Marco Maria Zanin – Arzanà
Le opere di Marco Maria Zanin, come di consueto, nascono dalla riscoperta di un giacimento nascosto, di un patrimonio poco conosciuto, parte della cultura popolare di un territorio. Spesso sono piccoli musei, archivi di oggetti di uso quotidiano, che diventano la porta di accesso per accedere a un orizzonte di significati appartenenti a temporalità del passato ancora ricche di potenzialità.
Comunicato stampa
“Arzanà” è il termine che Dante nella Divina Commedia usa per l’antico Arsenale di stato Veneziano, ma è anche il nome di un’associazione non-profit, con sede a Venezia, che si occupa dello studio, del restauro e della conservazione delle imbarcazioni tradizionali della laguna di Venezia.
Le opere di Marco Maria Zanin, come di consueto, nascono dalla riscoperta di un giacimento nascosto, di un patrimonio poco conosciuto, parte della cultura popolare di un territorio.

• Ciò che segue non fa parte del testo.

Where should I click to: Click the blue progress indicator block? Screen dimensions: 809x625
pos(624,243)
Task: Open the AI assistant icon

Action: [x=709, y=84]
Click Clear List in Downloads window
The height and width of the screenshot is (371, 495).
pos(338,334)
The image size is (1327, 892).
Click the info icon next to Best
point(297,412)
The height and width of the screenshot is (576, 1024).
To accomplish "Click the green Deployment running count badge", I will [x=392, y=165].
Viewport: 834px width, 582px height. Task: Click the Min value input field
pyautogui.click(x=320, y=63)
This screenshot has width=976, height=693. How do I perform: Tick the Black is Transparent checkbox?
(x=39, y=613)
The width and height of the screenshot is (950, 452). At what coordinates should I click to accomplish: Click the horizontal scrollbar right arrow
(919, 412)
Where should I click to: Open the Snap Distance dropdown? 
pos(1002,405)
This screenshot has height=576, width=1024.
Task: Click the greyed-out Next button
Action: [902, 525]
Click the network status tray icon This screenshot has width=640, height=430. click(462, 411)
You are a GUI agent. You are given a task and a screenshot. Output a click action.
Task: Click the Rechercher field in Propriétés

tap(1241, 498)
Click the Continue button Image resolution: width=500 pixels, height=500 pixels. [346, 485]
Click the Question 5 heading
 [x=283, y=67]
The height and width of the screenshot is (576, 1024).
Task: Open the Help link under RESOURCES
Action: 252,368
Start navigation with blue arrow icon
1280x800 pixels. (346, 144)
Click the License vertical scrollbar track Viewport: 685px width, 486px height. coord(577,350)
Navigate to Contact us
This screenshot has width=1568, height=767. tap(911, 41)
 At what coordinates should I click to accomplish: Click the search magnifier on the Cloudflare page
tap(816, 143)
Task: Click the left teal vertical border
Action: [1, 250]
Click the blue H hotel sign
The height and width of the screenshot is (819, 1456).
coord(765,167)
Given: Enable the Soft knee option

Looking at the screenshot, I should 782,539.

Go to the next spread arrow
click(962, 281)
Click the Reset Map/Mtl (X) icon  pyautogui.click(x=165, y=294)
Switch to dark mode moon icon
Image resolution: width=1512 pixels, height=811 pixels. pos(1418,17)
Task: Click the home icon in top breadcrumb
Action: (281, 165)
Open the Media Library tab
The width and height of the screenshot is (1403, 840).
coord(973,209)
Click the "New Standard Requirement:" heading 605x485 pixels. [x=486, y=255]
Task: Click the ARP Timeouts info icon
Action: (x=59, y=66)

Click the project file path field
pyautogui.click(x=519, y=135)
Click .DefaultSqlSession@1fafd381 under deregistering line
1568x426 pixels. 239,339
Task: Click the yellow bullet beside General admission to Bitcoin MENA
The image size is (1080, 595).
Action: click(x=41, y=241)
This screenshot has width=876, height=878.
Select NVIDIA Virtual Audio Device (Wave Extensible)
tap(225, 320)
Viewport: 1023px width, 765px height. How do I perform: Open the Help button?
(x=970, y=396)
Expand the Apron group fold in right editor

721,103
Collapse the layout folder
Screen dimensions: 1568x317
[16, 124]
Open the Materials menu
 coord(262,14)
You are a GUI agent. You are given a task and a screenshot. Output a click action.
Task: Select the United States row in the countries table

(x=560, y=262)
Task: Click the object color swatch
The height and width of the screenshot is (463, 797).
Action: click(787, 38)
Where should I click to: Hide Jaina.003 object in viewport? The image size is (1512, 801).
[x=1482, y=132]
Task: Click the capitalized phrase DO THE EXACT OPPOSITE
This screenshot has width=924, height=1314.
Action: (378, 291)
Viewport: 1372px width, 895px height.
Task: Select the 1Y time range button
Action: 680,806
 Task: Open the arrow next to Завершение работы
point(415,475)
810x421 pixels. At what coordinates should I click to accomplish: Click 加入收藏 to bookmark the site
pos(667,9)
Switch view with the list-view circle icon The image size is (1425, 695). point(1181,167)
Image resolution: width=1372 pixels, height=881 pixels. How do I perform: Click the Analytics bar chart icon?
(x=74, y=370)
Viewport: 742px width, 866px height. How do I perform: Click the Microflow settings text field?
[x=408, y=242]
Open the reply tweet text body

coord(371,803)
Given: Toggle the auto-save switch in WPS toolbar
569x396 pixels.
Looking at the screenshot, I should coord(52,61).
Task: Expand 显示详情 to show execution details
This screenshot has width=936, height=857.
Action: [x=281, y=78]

Spesso sono piccoli musei, archivi di oggetti di uso quotidiano, che diventano la porta di accesso per accedere a un orizzonte di significati appartenenti a temporalità del passato ancora ricche di potenzialità.
Dopo una fase di indagine tra diverse realtà che sono espressione di un’identità culturale veneziana lontana dagli stereotipi legati al turismo, Zanin decide di soffermarsi sulla collezione di oggetti dell’associazione Arzaná, per operarne una rilettura.
Nella mostra questi “oggetti” vengono interpretati attraverso la fotografia e la scultura facendo dialogare il loro contesto di provenienza con altri, propri di culture lontane o di un universo inesistente, immaginario, che lascia aperte associazioni volontarie: alcune forcole, i supporti della barca in cui si appoggia il remo durante la navigazione, diventano maschere e oggetti di culto; altri oggetti usati per la navigazione si trasformano in idoli totemici o assumono forme antropomorfe. Anche il modo in cui le opere vengono disposte nella mostra si allontana da quello tipico di un museo etnografico, e collide con l’universo dei reperti archeologici di popolazioni indigene.
L’operazione da un lato opera una ‘sacralizzazione’ dell’oggetto comune, dall’altro lo svuota della sua funzione per estenderne il significato, associandolo a contesti appartenenti ad altre culture e facendolo sparire come oggetto etnografico quando, attraverso una sua trasfigurazione, diventa totalmente finzionale.
L’artista vuole ‘diseducare’ lo sguardo abituato a riconoscere quelli come oggetti con una determinata funzione, o come oggetti in disuso, di poco valore. La loro non riconoscibilità è il necessario momento per creare spazio dove il nostro giudizio, la nostra abitudine a classificare, ha causato una distanza tra il nostro mondo e quello di chi li ha usati e fabbricati. Una strada, paradossalmente, per avvicinarcisi di nuovo.
La mostra ha anche costituito l’opportunità per attivare delle partnership sul territorio, tra cui quella con l’Accademia delle Belle Arti di Venezia, e in generale per coinvolgere un pubblico più giovane e trasversale che ci si augura riesca a vedere con uno sguardo rinnovato anche il patrimonio che l’associazione Arzaná preserva.